The core theme of the special issue in which this article appears is the inherent impossibility of confining the knowledge required to build and sustain the instruments of travel to a single space or institution. This is certainly true for the ships that built empires - the large sailing and later steam ships produced by navies and companies in the process of European expansion. Ships traveled between polities and required repairs overseas, taking the construction knowledge and practices with them. Skilled laborers - experienced shipwrights and increasingly also trained engineers - helped to transfer shipbuilding practices across oceans, and to adapt these practices to local conditions based on forms of "blended know-how." This article explores how the circulation of shipbuilding knowledge and practices within and between maritime empires changed with the increasing pace of industrialization. It does so on the basis of three moments: the Dutch East India Company's shipbuilding activities in Asia in the seventeenth and eighteenth centuries; the interaction between private industry and the Dutch state in advancing machine-manufacturing in both the Netherlands and on Java in the 1830s and 1840s; and the aid provided by Dutch engineers in laying the groundwork for Japanese industrial warship-construction in the second half of the nineteenth century. Such transfers put high demands on the capacities of states and naval administrators in controlling the flows of necessary resources and skilled labor, requiring complex arrangements between states and private capital. Industrialization did not change this basic fact, but it did change the nature of these arrangements.
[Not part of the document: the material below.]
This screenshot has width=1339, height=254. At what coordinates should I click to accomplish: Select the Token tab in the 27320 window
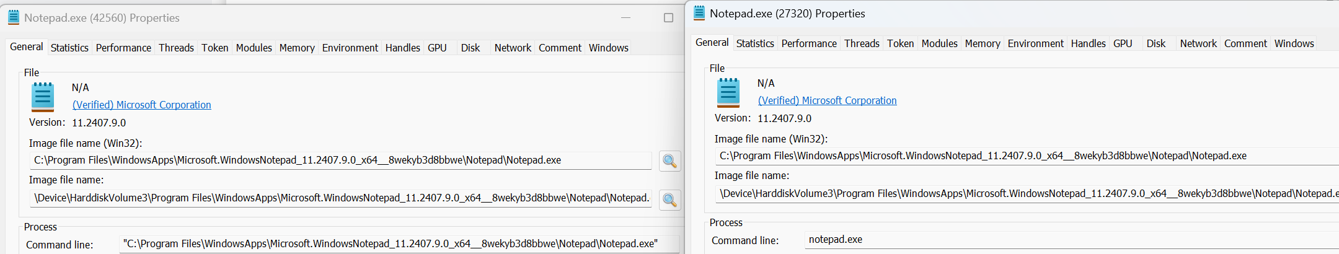[900, 43]
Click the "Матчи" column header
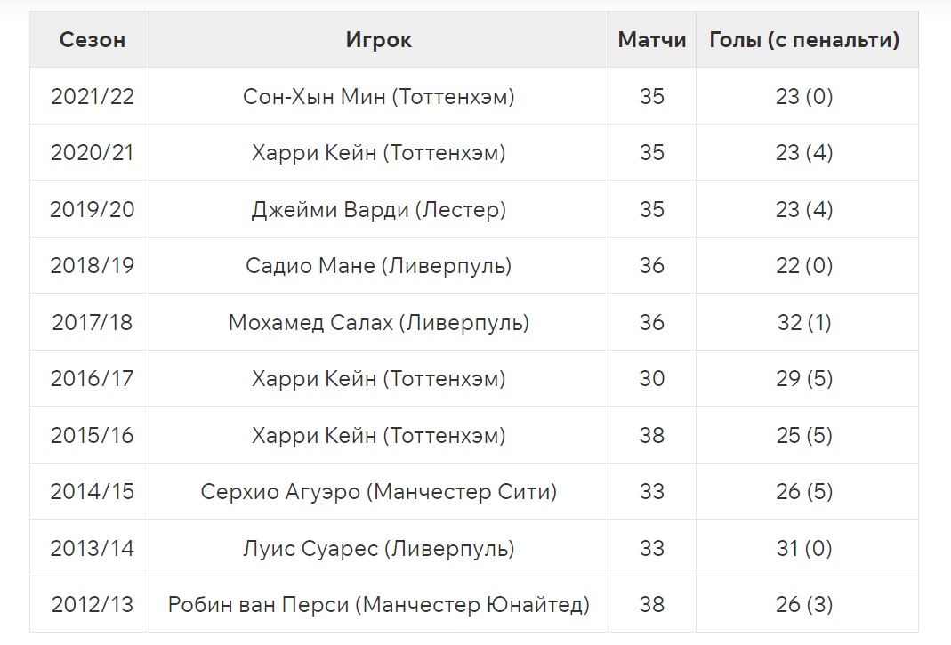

Although shipbuilding knowledge always remained practice-driven, highly mobile and susceptible to local adaptation, the increasing technological demands created by the transition from sail to steam and wood to iron, combined with the extension of the power of states and transnationally operating manufacturing companies, considerably changed the institutional embeddings and societal consequences of its circulation.

中文翻译:

知识节点,管理转移:从风帆到蒸汽转型中的造船与修理

出现这篇文章的特刊的核心主题是,将构建和维持旅行工具所需的知识限制在一个单一的空间或机构中是固有的不可能。这对于建立帝国的船只来说当然是正确的——大型帆船和后来由海军和公司在欧洲扩张过程中生产的蒸汽船。船只在不同政体之间航行,需要在海外进行维修,同时也带走了建筑知识和实践。熟练的工人——经验丰富的造船工人和越来越多的训练有素的工程师——帮助将造船实践转移到大洋彼岸,并根据“混合技术诀窍”的形式使这些实践适应当地条件。本文探讨了海洋帝国内部和之间的造船知识和实践的流通如何随着工业化步伐的加快而变化。它基于三个时刻:荷兰东印度公司在 17 和 18 世纪在亚洲的造船活动;在 1830 年代和 1840 年代,私营企业与荷兰国家在推进荷兰和爪哇的机器制造方面的互动;以及荷兰工程师提供的帮助,为 19 世纪下半叶的日本工业军舰建造奠定了基础。这种转移对国家和海军管理者控制必要资源和熟练劳动力流动的能力提出了很高的要求,需要国家和私人资本之间进行复杂的安排。工业化并没有改变这个基本事实,但确实改变了这些安排的性质。尽管造船知识始终是实践驱动的、高度流动的并且容易因地制宜,但是从风帆到蒸汽、从木头到铁器的转变所产生的技术需求不断增加,加上国家和跨国经营制造公司权力的扩展,大大增加了技术需求。改变了其流通的制度嵌入和社会后果。